▶ [PROBLEM]
Could you update the listing below by replacing "shield icon" with "lock icon" and changing nothing else? Give only the lines starting with the line containing "Where should I" and going through the end of the listing, and leave the pictures out of your answer.

▶ [LISTED RECORDS]

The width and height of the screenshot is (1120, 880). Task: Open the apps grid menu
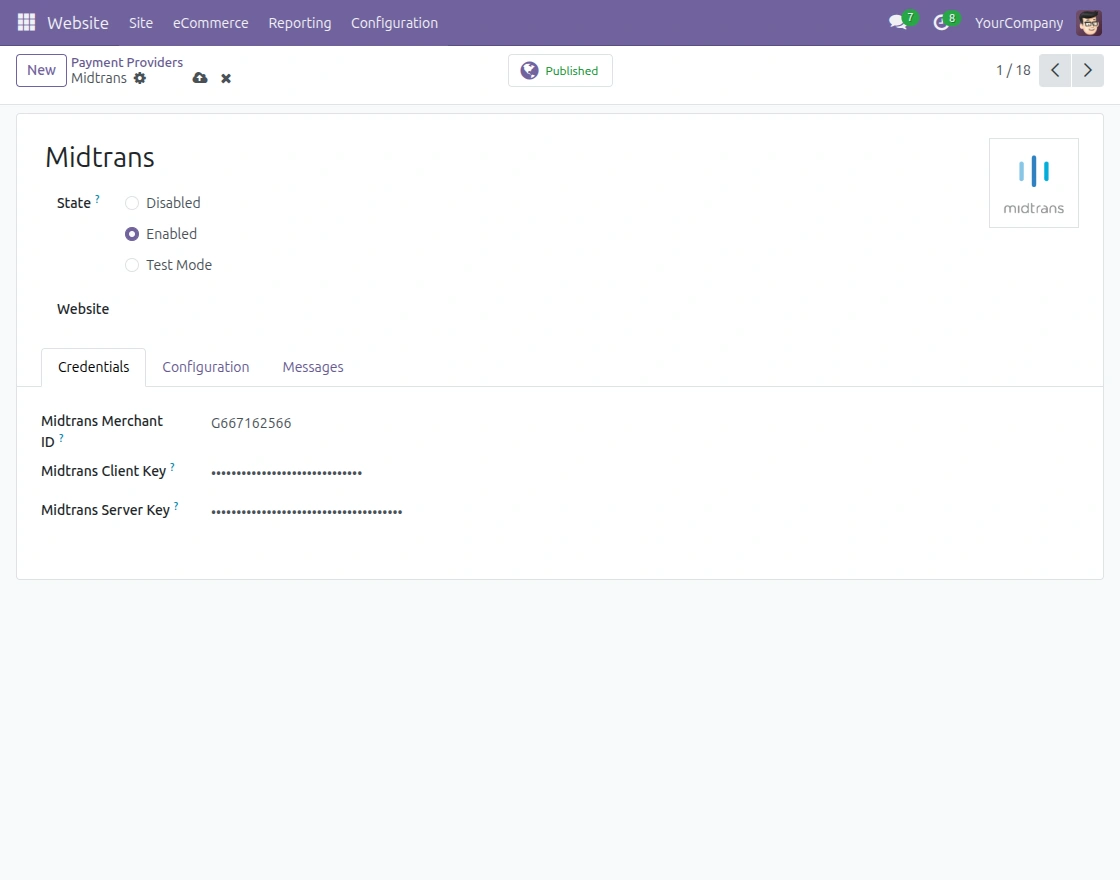click(25, 22)
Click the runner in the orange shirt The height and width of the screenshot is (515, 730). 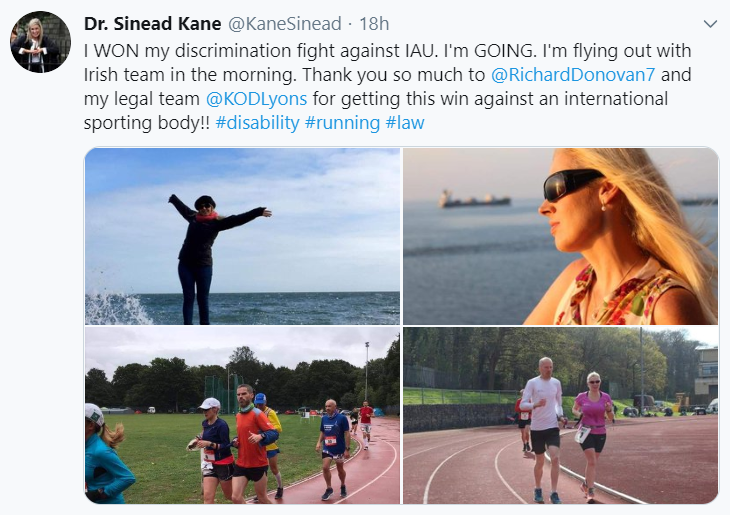point(254,442)
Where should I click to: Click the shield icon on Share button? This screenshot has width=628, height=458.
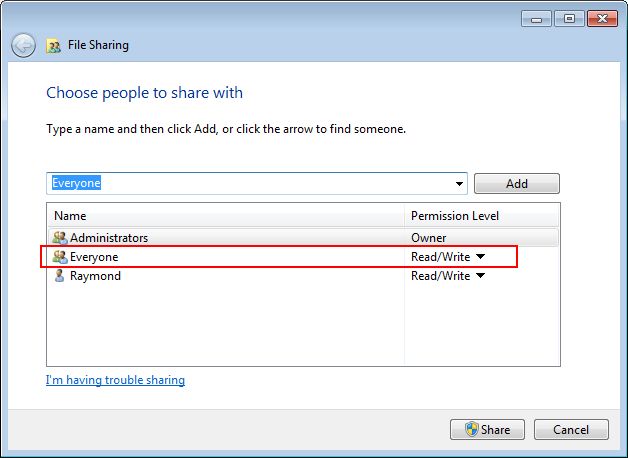pos(472,429)
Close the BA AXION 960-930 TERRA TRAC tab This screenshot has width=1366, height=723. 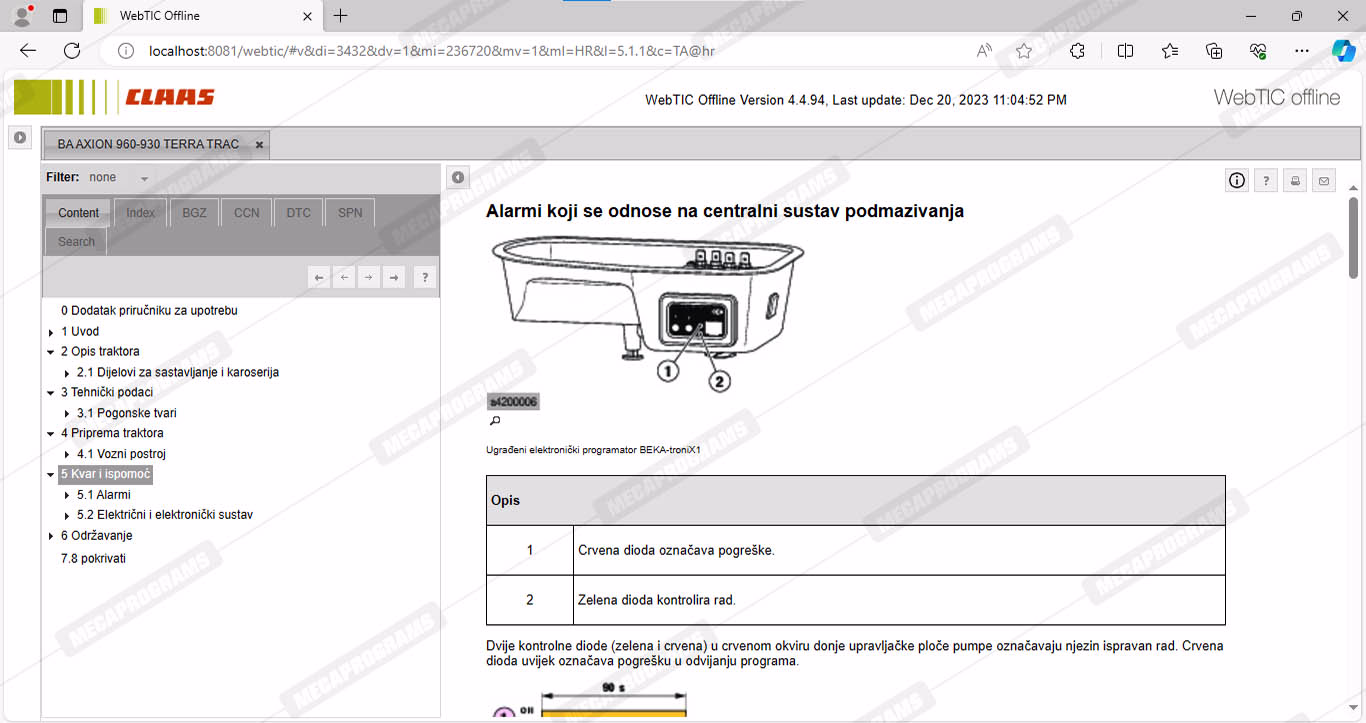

▶ [ANSWER FOR THE TASK]
Where should I click to: Click the lock icon on Share button? This screenshot has width=628, height=458.
pos(472,429)
Close the BA AXION 960-930 TERRA TRAC tab This screenshot has width=1366, height=723. 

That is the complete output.